• ASSIGNMENT:
Word for word, the data below must be repeated in full; no picture is to be included.

**** INPUT RECORDS ****

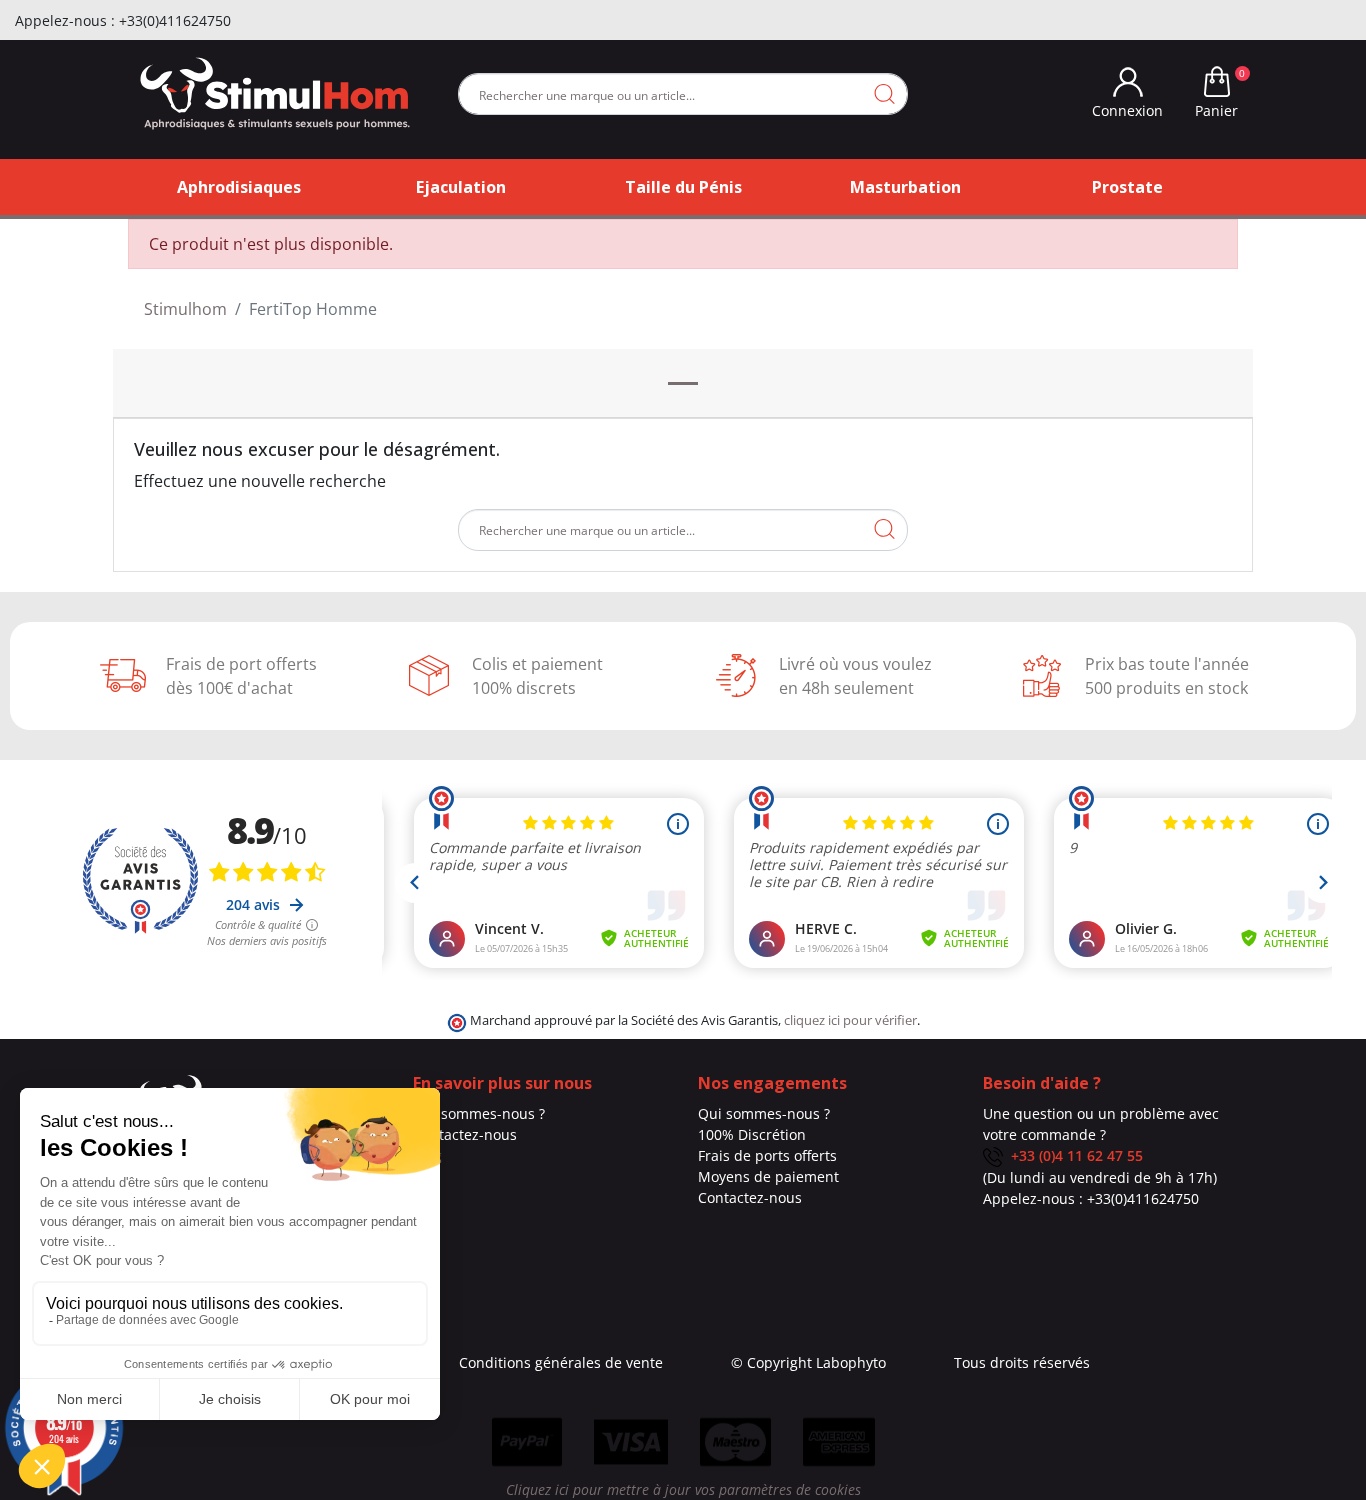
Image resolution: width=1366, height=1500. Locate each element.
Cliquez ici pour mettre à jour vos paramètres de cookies (683, 1489)
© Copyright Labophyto (808, 1362)
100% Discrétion (752, 1134)
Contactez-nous (465, 1134)
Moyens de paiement (768, 1176)
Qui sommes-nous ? (479, 1113)
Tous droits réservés (1022, 1362)
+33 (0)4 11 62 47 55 (1073, 1155)
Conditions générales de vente (561, 1362)
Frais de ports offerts (767, 1155)
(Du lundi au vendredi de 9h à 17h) (1100, 1177)
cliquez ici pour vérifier (850, 1020)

****

• RESULT OF THIS EXERCISE:
Image resolution: width=1366, height=1500. Locate each element.
Cliquez ici pour mettre à jour vos paramètres de cookies (683, 1489)
© Copyright Labophyto (808, 1362)
100% Discrétion (752, 1134)
Contactez-nous (465, 1134)
Moyens de paiement (768, 1176)
Qui sommes-nous ? (479, 1113)
Tous droits réservés (1022, 1362)
+33 (0)4 11 62 47 55 (1073, 1155)
Conditions générales de vente (561, 1362)
Frais de ports offerts (767, 1155)
(Du lundi au vendredi de 9h à 17h) (1100, 1177)
cliquez ici pour vérifier (850, 1020)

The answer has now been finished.